OK "Grandpa D".........You are to blame for my fishing dept! :roll: 

I am now in the market for a flasher

hummingbird

vexilar

Suggestions?


----------



## Ton_Def (Dec 23, 2008)

Where's MARCUM??


----------



## twinkielk15 (Jan 17, 2011)

Get a Marcum Showdown 5.6 You won't regret it. I'll meet you anywhere and you can take mine for a test drive if you want.


----------



## k2muskie (Oct 6, 2007)

Got the Vexilar FL12s roughly 4 years ago and for us they're great. Mind you, we haven't used any other type of flasher. As you know with any fishing item its all about personal preference and what you have already seen and maybe partial to is about all I can say.

The FL12s have an interference rejection allowing you to get rid of interference from other flashers/finders close by. So guess if you're looking into a flasher I'd also consider one that has an interference rejection feature.

Here's a link to the Vexilar site so you can do your own review on these types of flashers.

http://vexilar.com/

We purchased ours outta state saving sales tax and at the time shipping was free on all electronics. So that is also an option I guess. We figured we could wait a week but they arrived in like 3-4 days. I know shop in Utah but when it comes to saving even a little (sales tax, shipping cost) we will...


----------



## kastmaster (Nov 20, 2007)

I have four and here's my order of preference:

1) Marcum LX-3 - Good power and bait clarity and interference rejection. Movable zoom also.
2) Humminbird ICE35 - Flat screen, zoom, and dual-beam. Great beginner unit
3) Vexilar FL8-SE - Much improved version of the FL-8. Does not work well with the Marcum LX-3. Bright colors brings greater differentiation between your bait and the fish.
4) Marcum VX-1 (Cabela's brand) - Good definition/detection of small flies/bait. I use this as a backup unit or a spare unit for a buddy to use.

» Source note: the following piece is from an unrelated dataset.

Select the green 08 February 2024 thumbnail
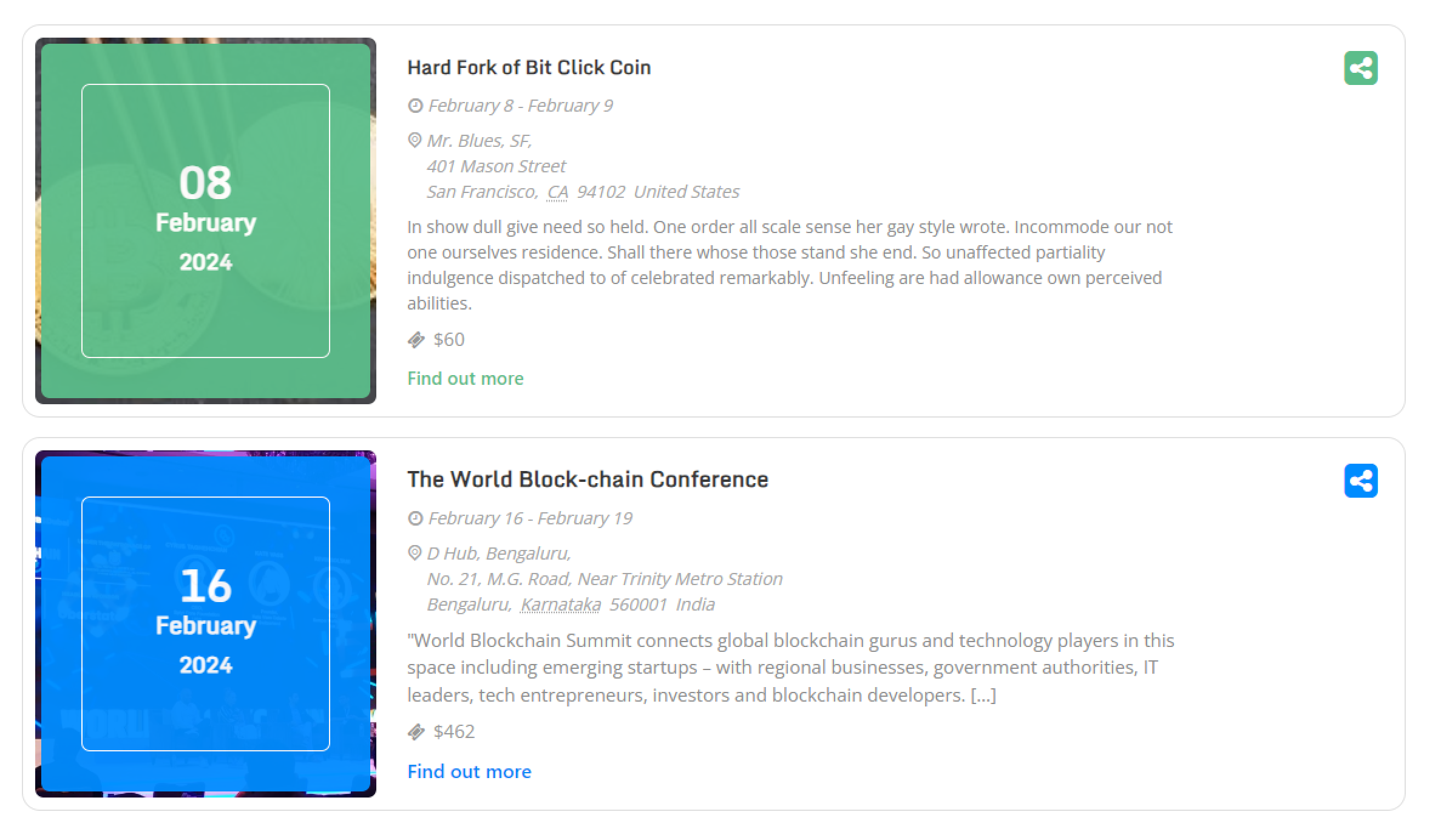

If you want to get together sometime, let me know.


----------



## fishawk (Aug 23, 2009)

Got a Humminbird ice-55 this season and LOVE IT! 6 color display and backlit option is awesome. There is a $55 rebate right now through the end of the year.


----------



## k2muskie (Oct 6, 2007)

Well fish1on did you decide what to get...please share if so...as inquiring minds 'ME' want to know... :mrgreen: :mrgreen:


----------



## fish1on (Jan 12, 2009)

Nothing yet...WORK has all my time and attention lately. Obama cuts are really hitting us hard.....

I may just wait till next year, fishing the hard deck will be limited if any for me. I have one trip with Grandpa D under my belt this season and hopefully I will still be able to go to the Rock on the 4th


----------